Climate Change, Carbon Storage, and Mature/Old Growth Forests and Trees

Climate change is working its physical alterations on forests in East Texas and other places via drought, high temperatures, and intense rainstorms.  One way we can stabilize climate and begin to reduce changes we have caused via increased carbon dioxide (CO2), methane (CH4), and other climate change air pollution, is to protect, nurture, and increase the number of mature/old growth forests/trees on our federal, state, local, and private forests and other environs.

In East Texas, mature/old growth forests/trees are roughly 80 years old and 100-years-old or older respectively.  Private forestry in much of East Texas grows trees to 25-30-years-old (for sawtimber like two-by-fours) as well as younger pulpwood.

Using a 30-year-old tree as our baseline, the age of this tree is 37.5% of the age of an 80-year-old mature tree; 30% of the age of a 100-year-old old growth tree; and since many trees can grow to 200 years of age or older, 15% of the age of a 200-year-old old growth tree.  There is a lot of potential carbon storage left in many trees as they grow to mature/old growth age and size for decades or centuries.   

A change from fossil fuels, oil, gas, and coal, to solar, wind, energy conservation, and other less polluting ways to use energy, and a reduction in population and consumption by that population is immensely important.

A primary means to naturally control CO2 is to slow down and stop forest degradation, deforestation, increase carbon storage, via both alive and dead trees, and increase the age and size of trees in forests and other environs.  This will increase the organic carbon found in the trees and in soil via root systems, dead material recycling within the soil, and the biological life that exists in soil.

Other positive benefits due to the protection and increase of mature/old growth forests/trees include an increase and additional protection for biodiversity, hydrological water protection and cleansing, and air cleansing by forests/trees and other vegetation.  Climate change reduction and biodiversity protection should be addressed together.  If we protect biodiversity, including mature/old growth forests/trees, we maintain ecological processes/functions which hold ecosystems together and reduce climate change.

Forests/trees in the South have the potential to grow and accumulate carbon for decades and centuries.  This means that forest carbon densities are much lower than they could potentially be and we benefit from more mature/old growth forests/trees as they age and get larger in size and store carbon.

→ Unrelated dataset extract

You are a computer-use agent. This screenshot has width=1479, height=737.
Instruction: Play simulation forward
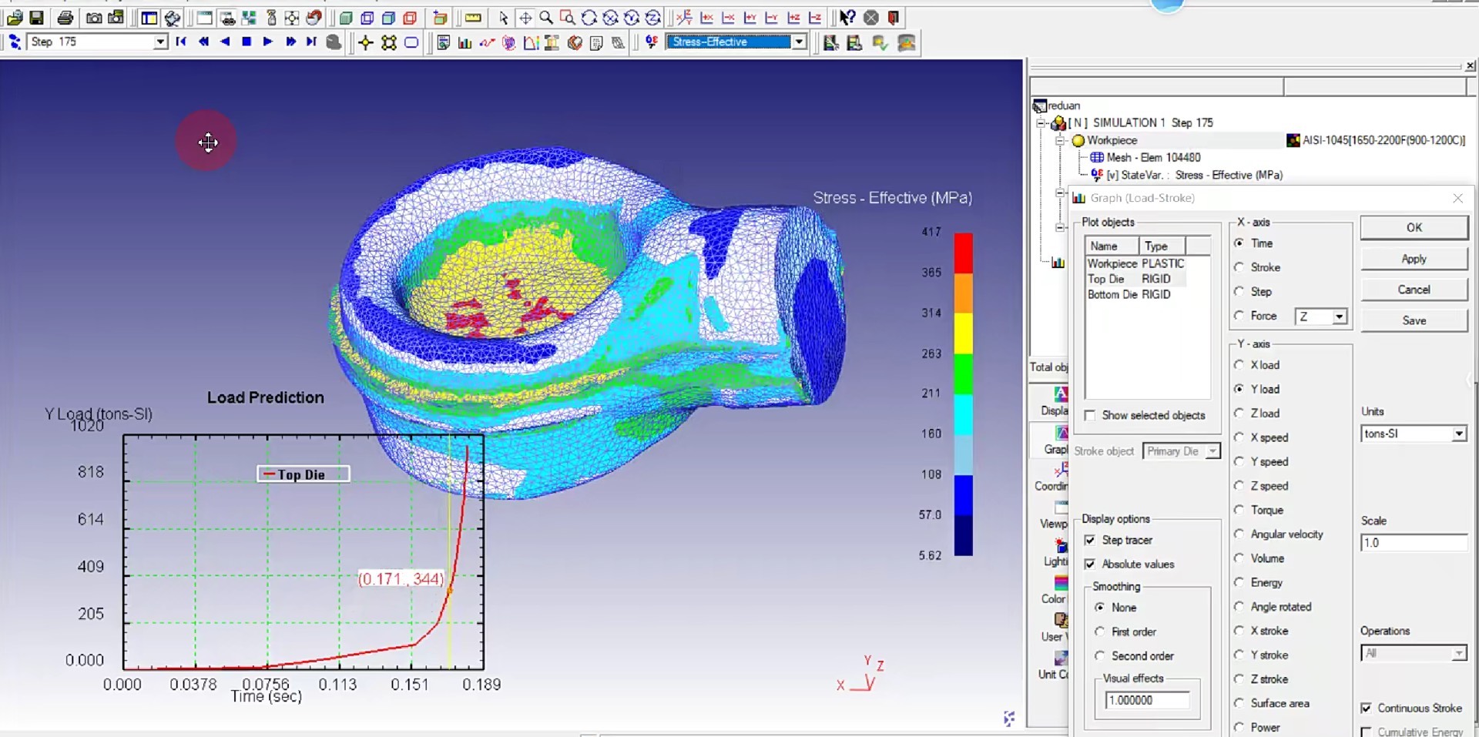point(268,42)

Science has discovered that mature/old growth forests store more carbon in trees and soil than younger forests and accumulate carbon for many decades to centuries.  This makes their protection a very effective climate mitigation strategy.  In addition, young forests decrease streamflow in comparison with mature/old growth forests so additional older forests means more water for aquatic and riparian communities and humans.

The use of wood for energy (biomass/bioenergy) increases climate change.  Biomass use of wood to substitute for coal CO2 increases CO2 air pollution and makes climate change worse.  This is because wood chips/pellets burn less efficiently than coal.  Wood, if it’s used to replace other fossil fuels, releases 25% more CO2/unit of primary energy than fuel oil and 75% more CO2 than fossil fuel natural gas.

There is a carbon debt payback time (lag time) between when wood is burned which generates CO2 and the removal of that CO2 by regrowth of trees.  Depending on the forests/trees used to make wood pellets, the carbon debt payback time can be decades to more than a century.  Short rotation times (time a tree is allowed to grow before it is logged) between bioenergy logging causes more CO2 air pollution to be released in the atmosphere.

Climate change gets worse if wood is used for bioenergy even if logged forests are managed sustainably.  This is because the total stock of carbon on the landscape is at a lower level than prior to logging.  Carbon is lost from the land during this process and is added to the atmosphere which makes climate change worse.

Large-scale thinning operations (logging 20-50% of the trees in an area), which are done to reduce fire severity, cause more carbon air pollution than forest wildfires.  This additional CO2 air pollution causes a several decade carbon deficit that interferes with the reduction of CO2.

In moderate to severe fires, which kill some or many trees, most of the carbon is left in the forest as either live or dead wood.  The dead wood takes decades to centuries to decompose.  Studies in the Pacific Northwest have shown that less than 10% of the ecosystem carbon (carbon in live and dead trees, litter, and soils) is released as air pollution due to forest fires.

Logging related CO2 air pollution in Oregon, Washington, and California creates about 5 times more CO2 than wildfires.  A reduction in logging would result in a reduction in CO2 air pollution.

The statements above point to the importance of maintaining and increasing the number of mature/old growth forests/trees.  They are an important source of carbon storage that allows CO2 to be held and released slowly over decades and centuries.  This helps reduce climate change air pollution and provides us with cleaner water, air, and more biologically diverse and vibrant public and private forests/trees. 

The document, “The Status of Science on Forest Carbon Management to Mitigate Climate Change and Protect Water and Biodiversity”, Beverly E. Law, William R. Moonow, Tara W. Hudiburg, William H. Schlesinger, John D. Sterman, and George Woodwell, March 9, 2022, was used and quoted from extensively in the preparation of this article.